» TASK INPUTS
>>
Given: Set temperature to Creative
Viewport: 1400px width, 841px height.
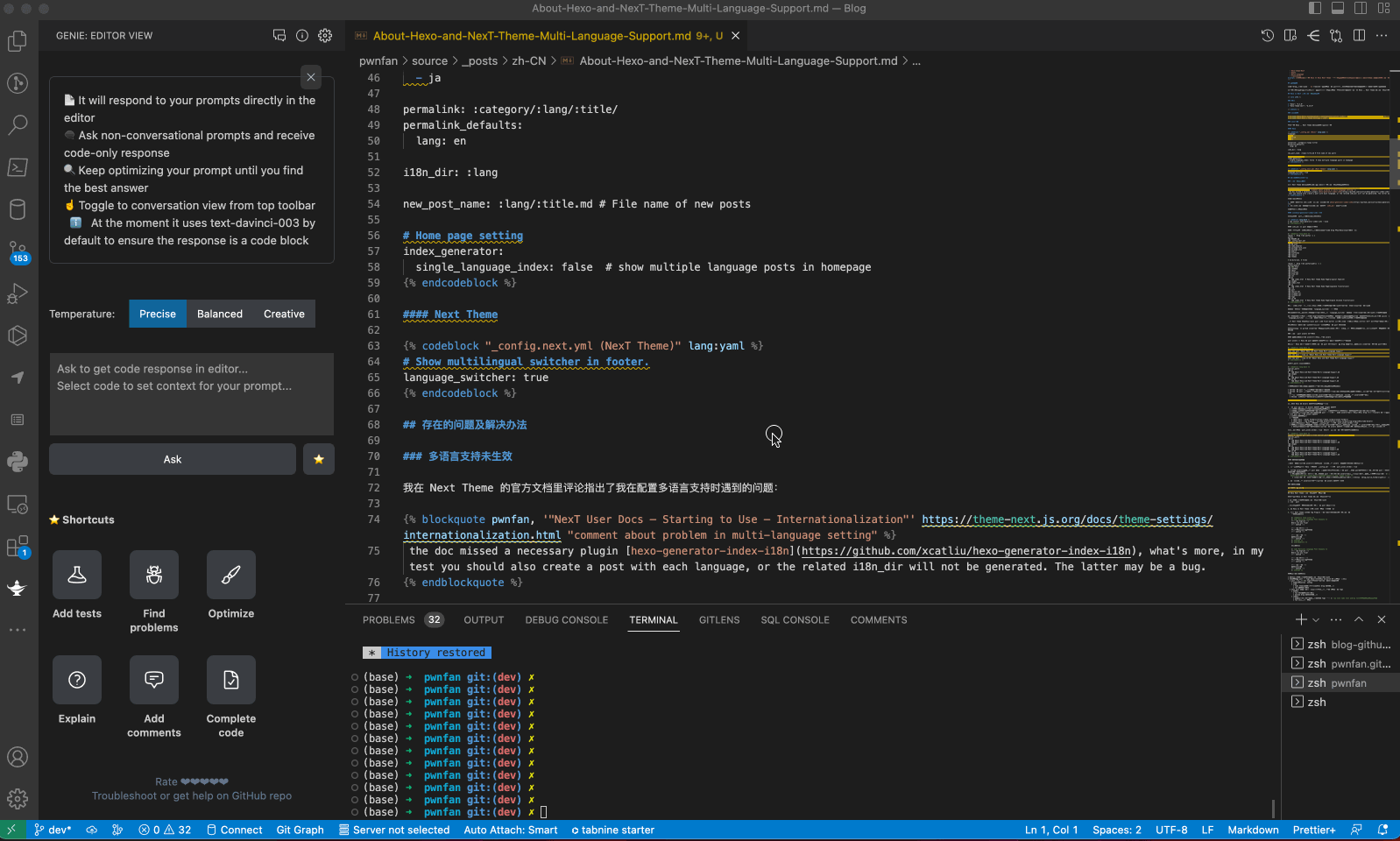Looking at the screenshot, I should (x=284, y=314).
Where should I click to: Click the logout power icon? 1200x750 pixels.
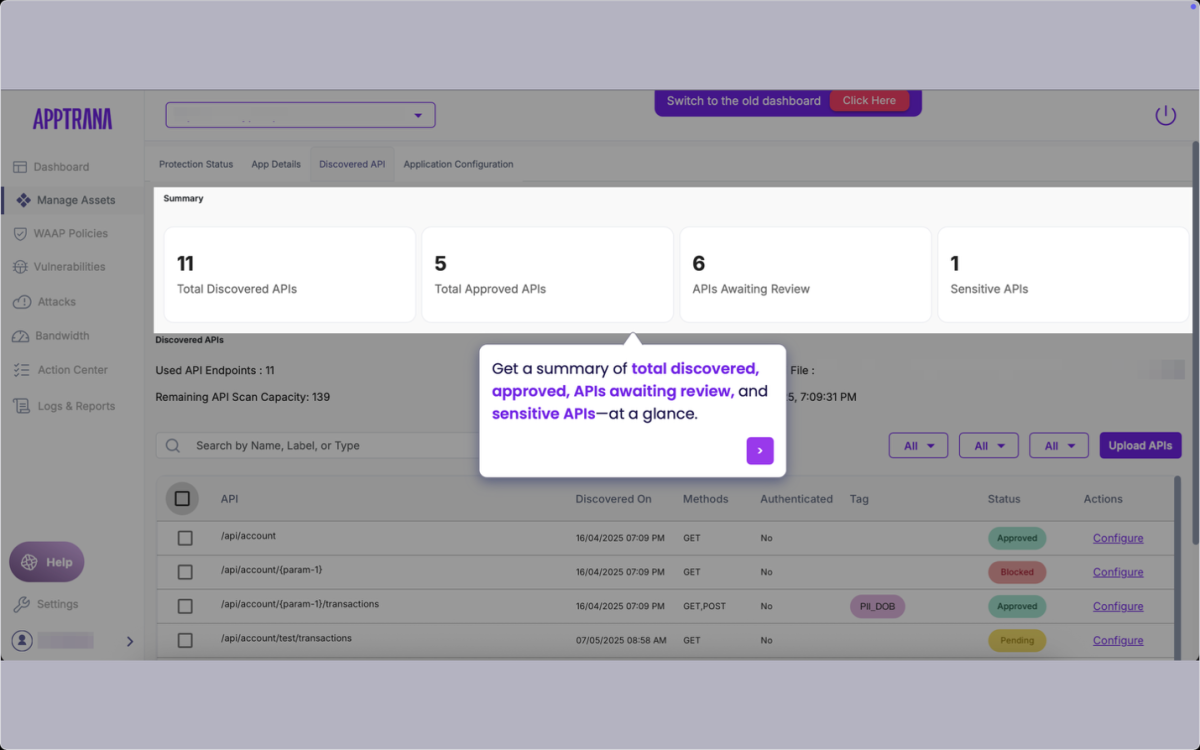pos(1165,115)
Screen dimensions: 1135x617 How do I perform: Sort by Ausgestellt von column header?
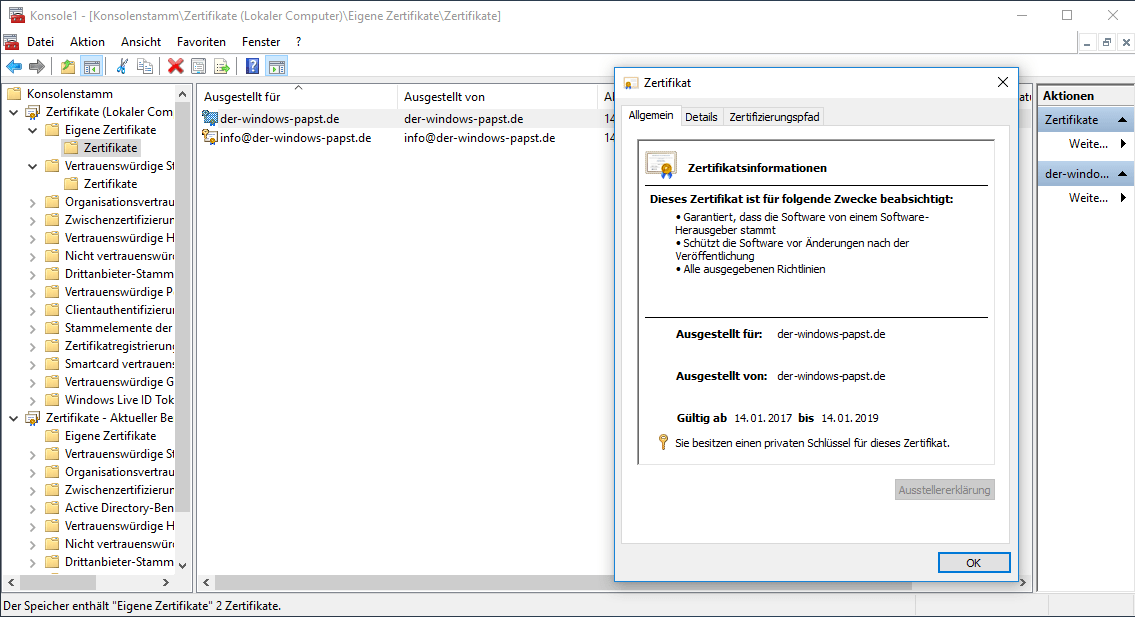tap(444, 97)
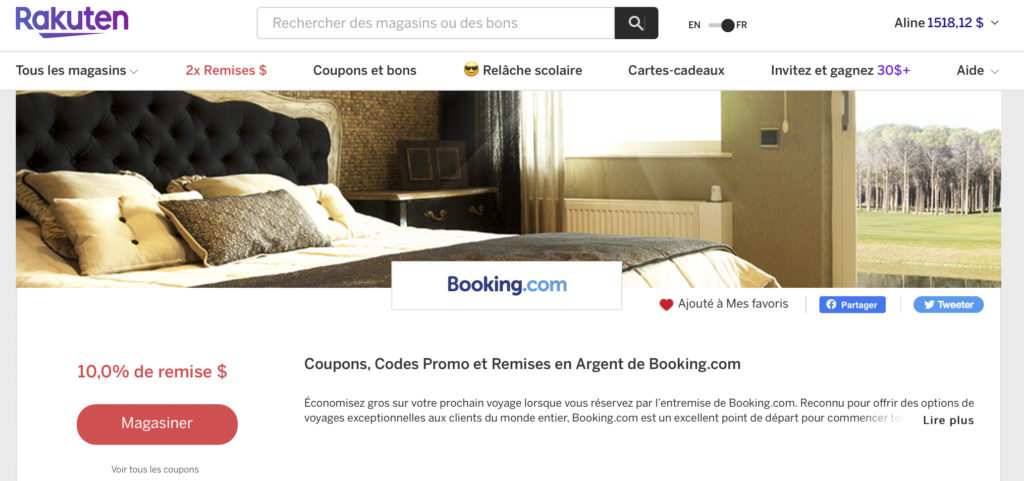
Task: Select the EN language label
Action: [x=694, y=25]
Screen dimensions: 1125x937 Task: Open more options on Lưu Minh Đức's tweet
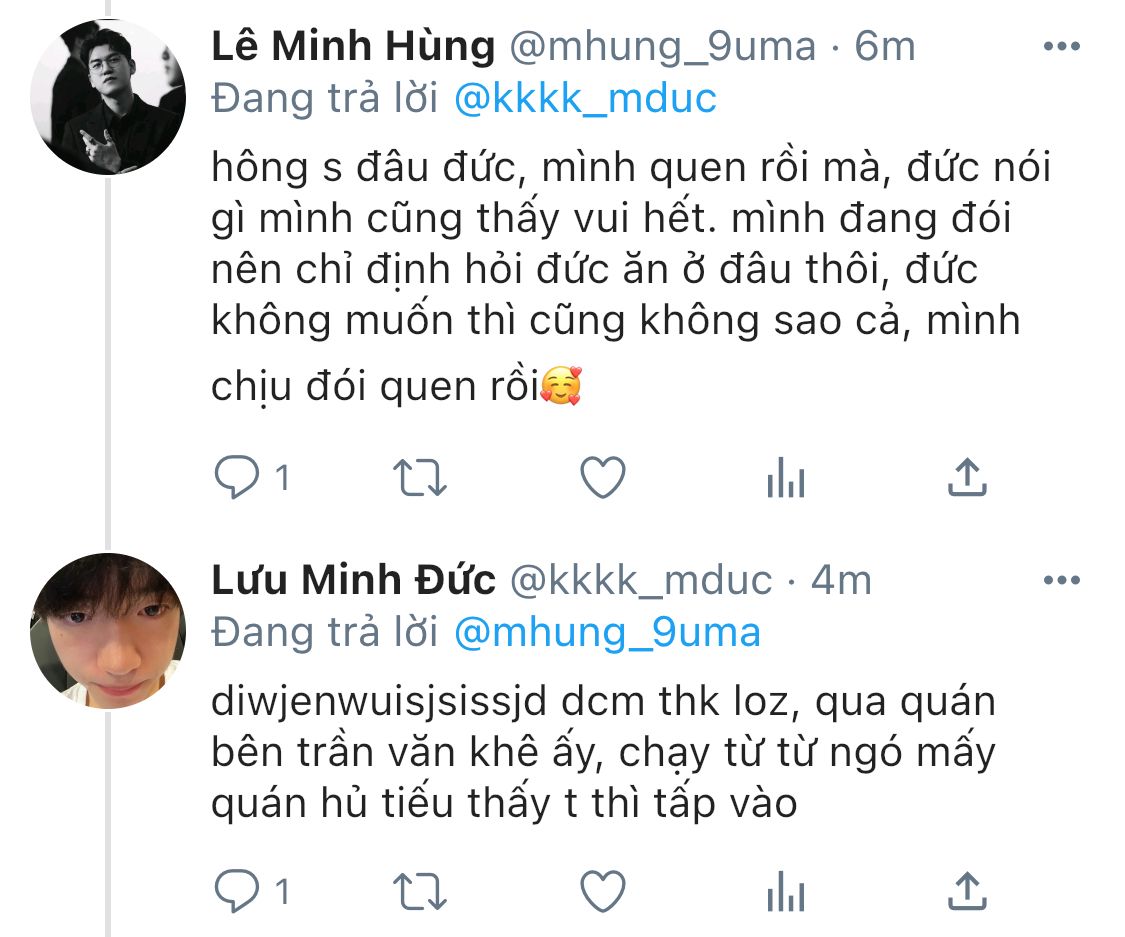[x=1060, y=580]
<<
» TASK STATEMENT
Every record above must be given again exactly; drop the pictures.

» TASK RESULT
Given: Set temperature to Creative
Viewport: 1400px width, 841px height.
Looking at the screenshot, I should (x=284, y=314).
Where should I click to: Click the logout power icon? 1200x750 pixels.
pos(1165,115)
Screen dimensions: 1135x617 How do I perform: Sort by Ausgestellt von column header?
tap(444, 97)
Task: Select the EN language label
Action: [x=694, y=25]
Screen dimensions: 1125x937 Task: Open more options on Lưu Minh Đức's tweet
[x=1060, y=580]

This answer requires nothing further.